Step TTS 2 is a generative text-to-speech model developed by StepFun, released in March 2026. It serves as the dedicated speech synthesis component of the Step-Audio 2 family, featuring a unified architecture that integrates audio tokenization directly into the language modeling process. This end-to-end approach allows the model to maintain semantic and prosodic alignment across diverse vocal outputs, eliminating the need for traditional cascaded pipelines that separate speech-to-text and synthesis stages.
The model is capable of generating high-fidelity, context-aware speech across multiple languages and dialects, including Chinese, English, Japanese, Cantonese, and Sichuanese. It supports a wide range of paralinguistic controls, enabling users to generate voices with specific emotional states such as joy, sadness, or excitement, as well as complex vocal styles like whispering, rap, and a cappella humming.
A significant feature of Step TTS 2 is its support for Multimodal Retrieval-Augmented Generation (RAG). This technology enables the model to perform "Audio Search," allowing it to mimic specific speaking styles or switch vocal timbres dynamically by retrieving and fusing voice features from a library of over 50,000 speaker samples. This provides advanced capabilities for zero-shot voice cloning and stylistic imitation during inference.
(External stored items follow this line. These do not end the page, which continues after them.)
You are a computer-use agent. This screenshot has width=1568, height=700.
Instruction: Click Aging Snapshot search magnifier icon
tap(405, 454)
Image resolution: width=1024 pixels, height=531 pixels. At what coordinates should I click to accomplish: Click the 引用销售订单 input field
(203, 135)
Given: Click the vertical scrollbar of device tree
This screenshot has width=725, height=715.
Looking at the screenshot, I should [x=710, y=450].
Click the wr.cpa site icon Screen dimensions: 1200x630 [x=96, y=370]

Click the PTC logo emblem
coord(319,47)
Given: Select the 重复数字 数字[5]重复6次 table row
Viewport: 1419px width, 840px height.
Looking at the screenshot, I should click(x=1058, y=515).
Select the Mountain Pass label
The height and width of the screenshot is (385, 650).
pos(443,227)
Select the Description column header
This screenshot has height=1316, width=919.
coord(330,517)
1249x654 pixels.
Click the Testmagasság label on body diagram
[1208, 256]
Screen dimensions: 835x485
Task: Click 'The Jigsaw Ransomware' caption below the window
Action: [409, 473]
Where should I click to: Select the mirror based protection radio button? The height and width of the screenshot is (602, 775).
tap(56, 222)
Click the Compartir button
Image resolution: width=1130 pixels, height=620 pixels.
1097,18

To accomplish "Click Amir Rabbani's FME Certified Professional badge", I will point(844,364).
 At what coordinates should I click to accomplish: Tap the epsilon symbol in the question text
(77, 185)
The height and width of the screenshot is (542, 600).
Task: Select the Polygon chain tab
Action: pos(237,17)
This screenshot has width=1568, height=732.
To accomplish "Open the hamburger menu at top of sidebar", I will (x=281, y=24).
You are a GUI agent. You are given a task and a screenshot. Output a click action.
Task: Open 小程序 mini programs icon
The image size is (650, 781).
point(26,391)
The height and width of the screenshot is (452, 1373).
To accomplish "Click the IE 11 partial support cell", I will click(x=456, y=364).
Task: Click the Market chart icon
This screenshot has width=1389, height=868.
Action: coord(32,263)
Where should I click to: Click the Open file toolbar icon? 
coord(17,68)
Based on the Step-Audio 2 framework, the model utilizes a latent space audio encoder and a flow-matching-based speech decoder. It is designed for low-latency, industrial applications, providing robust speech interaction and understanding. The model weights for the 8B "mini" variant are released under an open-source license, while larger versions support deeper reasoning and complex conversational contexts.